Earmuffs

 


You are trying to recall your last crowded group gathering before COVID, seven-plus months ago. All you can think of is that trip to Target last March, on the day it was announced that school would be closed for two weeks. (Two weeks. Ha!) You and the girls raced out as if there was someone behind you with a whistle, to get craft supplies. (You wrote about this in a previous blog: the click-click of four-year-old Ruth’s tap shoes on the slick floor, the joy and attention it brought from mobs of other shoppers, much to the chagrin of your ten-year-old daughter, Opal.) There were no masks yet, no idea of what was to come. You went through $100 worth of craft supplies in two days. You had yet to learn to pace yourself.

 

But that doesn’t really count as a crowd, does it?.

 

Was it volunteering at Opal’s school? No. Going to a movie? No, that doesn’t seem like a crowd, either. The last legit crowd occurrence was when you flew to NYC to visit your uncle in February. It was a visit that hinged on crowds. The throngs at the Met. The hordes at the Broadway show that spilled out onto the wet street that was smeared with the neon of the marquees.

 

But what particularly comes to mind for you from this NY trip, a memory that would have completely dissolved had not the crowd question been introduced, was the coffee shop.

 

You stopped off at a coffee shop on a frigid day. It was so crowded that you had to stand off to the side, awkwardly juggling your bag and coffee and winter gear, while trying to act casual and breezy to keep from feeling like you were hovering over the other customers. You struck up a conversation with the busboy about lemon cake and wound up buying a slice, because what else were you going to do? 

 

Then a slot opened up at a sort of bar-table that looked out the window passed the fractal-ice designs on the glass (you think of Dr. Emoto and his work on how water has consciousness and you assess that these ice fractals look pleasant) at the people beyond the glass, bustling buy with coats pulled up over the ears, and strollers covered in wind-breaking plastic as if the kid inside was a pumpkin loaf wrapped in cellophane.

 

The real estate at the coffee-shop bar seat was minimal, not nearly enough square inches for your coffee, your book (The Art of Memoir, Mary Karr) and your lemon cake, so you nibble at it from a to-go bag in your lap.
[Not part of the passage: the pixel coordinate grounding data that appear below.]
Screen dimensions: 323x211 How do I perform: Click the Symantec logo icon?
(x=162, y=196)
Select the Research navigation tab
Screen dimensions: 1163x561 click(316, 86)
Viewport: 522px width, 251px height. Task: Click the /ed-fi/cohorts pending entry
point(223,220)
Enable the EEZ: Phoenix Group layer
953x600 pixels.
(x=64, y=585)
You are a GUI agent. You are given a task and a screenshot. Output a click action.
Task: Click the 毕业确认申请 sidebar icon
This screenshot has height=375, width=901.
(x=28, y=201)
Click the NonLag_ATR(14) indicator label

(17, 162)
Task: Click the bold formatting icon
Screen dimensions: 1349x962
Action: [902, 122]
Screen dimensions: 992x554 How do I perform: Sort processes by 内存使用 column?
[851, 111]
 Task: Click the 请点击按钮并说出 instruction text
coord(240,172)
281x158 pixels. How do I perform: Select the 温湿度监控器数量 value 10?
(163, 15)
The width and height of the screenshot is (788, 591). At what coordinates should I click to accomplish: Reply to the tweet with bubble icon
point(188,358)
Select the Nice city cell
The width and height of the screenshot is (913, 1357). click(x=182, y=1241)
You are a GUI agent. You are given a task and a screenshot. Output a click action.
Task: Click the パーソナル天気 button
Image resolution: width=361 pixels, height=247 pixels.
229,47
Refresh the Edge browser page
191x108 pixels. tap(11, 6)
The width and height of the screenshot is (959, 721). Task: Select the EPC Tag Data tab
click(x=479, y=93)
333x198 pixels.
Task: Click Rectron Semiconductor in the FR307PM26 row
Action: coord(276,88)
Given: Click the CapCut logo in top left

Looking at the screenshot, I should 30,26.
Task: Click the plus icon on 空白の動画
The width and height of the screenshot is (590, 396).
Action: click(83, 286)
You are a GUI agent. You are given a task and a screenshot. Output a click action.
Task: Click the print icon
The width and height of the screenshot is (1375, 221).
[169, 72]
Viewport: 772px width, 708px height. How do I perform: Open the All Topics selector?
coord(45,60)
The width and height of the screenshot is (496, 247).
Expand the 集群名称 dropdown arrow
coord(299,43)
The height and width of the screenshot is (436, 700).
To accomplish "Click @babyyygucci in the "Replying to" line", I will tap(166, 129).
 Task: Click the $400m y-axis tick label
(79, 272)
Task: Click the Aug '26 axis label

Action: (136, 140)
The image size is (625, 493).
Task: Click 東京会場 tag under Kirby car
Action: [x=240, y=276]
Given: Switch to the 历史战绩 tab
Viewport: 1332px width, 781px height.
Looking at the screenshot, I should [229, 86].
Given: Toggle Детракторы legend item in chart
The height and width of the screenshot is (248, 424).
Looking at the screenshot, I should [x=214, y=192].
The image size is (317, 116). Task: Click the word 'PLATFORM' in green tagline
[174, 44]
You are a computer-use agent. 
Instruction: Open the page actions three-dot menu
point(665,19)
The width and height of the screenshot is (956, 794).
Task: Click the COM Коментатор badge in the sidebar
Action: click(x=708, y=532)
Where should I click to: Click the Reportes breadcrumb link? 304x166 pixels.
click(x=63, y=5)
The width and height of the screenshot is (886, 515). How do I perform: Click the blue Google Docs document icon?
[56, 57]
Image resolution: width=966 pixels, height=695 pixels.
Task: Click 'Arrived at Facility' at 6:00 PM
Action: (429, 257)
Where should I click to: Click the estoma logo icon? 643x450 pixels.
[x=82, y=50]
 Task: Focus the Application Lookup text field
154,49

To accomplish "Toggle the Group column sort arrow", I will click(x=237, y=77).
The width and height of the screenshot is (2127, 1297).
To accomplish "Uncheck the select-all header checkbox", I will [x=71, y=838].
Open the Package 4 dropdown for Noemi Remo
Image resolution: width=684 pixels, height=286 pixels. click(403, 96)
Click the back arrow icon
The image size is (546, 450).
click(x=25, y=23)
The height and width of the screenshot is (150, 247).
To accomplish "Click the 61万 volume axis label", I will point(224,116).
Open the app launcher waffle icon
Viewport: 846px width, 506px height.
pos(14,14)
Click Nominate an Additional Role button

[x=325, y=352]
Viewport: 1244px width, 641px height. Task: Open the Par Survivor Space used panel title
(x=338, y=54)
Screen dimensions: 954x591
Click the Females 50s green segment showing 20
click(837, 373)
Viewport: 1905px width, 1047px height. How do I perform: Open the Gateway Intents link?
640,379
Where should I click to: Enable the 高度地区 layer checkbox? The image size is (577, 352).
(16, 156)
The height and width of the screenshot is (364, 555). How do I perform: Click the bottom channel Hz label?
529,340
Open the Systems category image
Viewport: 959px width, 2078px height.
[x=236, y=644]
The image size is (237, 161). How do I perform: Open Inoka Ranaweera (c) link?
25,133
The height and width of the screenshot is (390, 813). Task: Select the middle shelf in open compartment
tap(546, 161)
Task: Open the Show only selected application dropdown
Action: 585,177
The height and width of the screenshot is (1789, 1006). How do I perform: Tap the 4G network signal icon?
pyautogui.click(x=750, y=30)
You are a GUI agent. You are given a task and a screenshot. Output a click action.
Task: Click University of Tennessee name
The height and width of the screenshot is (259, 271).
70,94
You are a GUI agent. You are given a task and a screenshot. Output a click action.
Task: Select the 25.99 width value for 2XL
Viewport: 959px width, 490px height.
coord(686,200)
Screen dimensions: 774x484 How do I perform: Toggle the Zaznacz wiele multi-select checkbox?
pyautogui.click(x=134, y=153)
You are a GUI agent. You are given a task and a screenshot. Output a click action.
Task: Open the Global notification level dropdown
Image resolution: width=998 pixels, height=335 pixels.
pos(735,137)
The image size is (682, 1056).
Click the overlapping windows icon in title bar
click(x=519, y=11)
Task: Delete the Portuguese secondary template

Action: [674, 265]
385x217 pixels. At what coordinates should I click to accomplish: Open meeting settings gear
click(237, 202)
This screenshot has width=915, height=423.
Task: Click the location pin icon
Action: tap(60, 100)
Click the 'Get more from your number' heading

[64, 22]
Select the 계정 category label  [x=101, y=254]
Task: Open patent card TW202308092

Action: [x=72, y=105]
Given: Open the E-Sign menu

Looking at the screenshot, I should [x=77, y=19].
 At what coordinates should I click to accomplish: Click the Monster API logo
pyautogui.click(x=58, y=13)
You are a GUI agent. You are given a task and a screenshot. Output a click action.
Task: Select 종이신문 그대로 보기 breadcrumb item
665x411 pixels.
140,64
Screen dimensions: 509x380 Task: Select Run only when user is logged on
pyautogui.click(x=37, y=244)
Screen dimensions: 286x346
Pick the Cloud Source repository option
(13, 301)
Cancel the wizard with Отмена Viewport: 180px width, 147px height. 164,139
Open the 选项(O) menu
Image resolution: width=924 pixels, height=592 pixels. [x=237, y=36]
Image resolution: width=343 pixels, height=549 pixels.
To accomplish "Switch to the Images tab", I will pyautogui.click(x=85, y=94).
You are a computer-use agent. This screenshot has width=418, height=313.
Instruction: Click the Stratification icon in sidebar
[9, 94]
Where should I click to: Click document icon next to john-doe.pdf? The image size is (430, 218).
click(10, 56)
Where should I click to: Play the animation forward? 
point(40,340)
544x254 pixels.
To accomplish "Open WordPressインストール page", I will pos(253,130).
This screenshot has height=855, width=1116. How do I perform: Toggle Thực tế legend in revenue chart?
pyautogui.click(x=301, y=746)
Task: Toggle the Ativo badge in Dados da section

The removal of your coat was such an ordeal that you considered leaving it on until you felt a tiny tributary of sweat drip between your boobs and you think, fuck it, and lumber through. 

 

The guy sitting next to you did not acknowledge your presence either before or after the wild-armed coat removal. He was wearing huge headphones that, at first glance, you thought were earmuffs. The man—about your age (forties), dark hair, glasses, was all you got from your quick glance—stared into the screen of his computer like he was saving the world with the click of his fingers on the keys. As if he were to look away for but a moment, the world would go down in flames, so I should be thanking him for not acknowledging my presence and focusing on the task at hand. 

 

The man was the poster child for social distance before it became a flagship term in our vernacular. He seemed perturbed by all the people, the way my four-year-old Ruth comes out into the living room then promptly tells us all to BE QUIET.

 

You think of school cafeterias, subway cars at rush hour, and of all the things that are crammed onto a shelf before you watch the home makeover show where the lady tells you, things must have room to breathe. Your limbs are glued to your sides, elbow to shoulder, and yet your elbow keeps grazing his. You assess that turning your head to even mouth hello would have registered your faces entirely too close, nearly nose to nose, and the thought of such intimacy makes you suddenly feel shy and strange. So you just stare down at your book, nibble your bread, and calculate that this is simply how it is done in Brooklyn. 

 

You feel the need to greet—and be at least acknowledged by— three people, as you walk in the arctic, urban side-wind back to your uncle’s apartment. It takes a concerted effort, but is what is needed to balance it all out.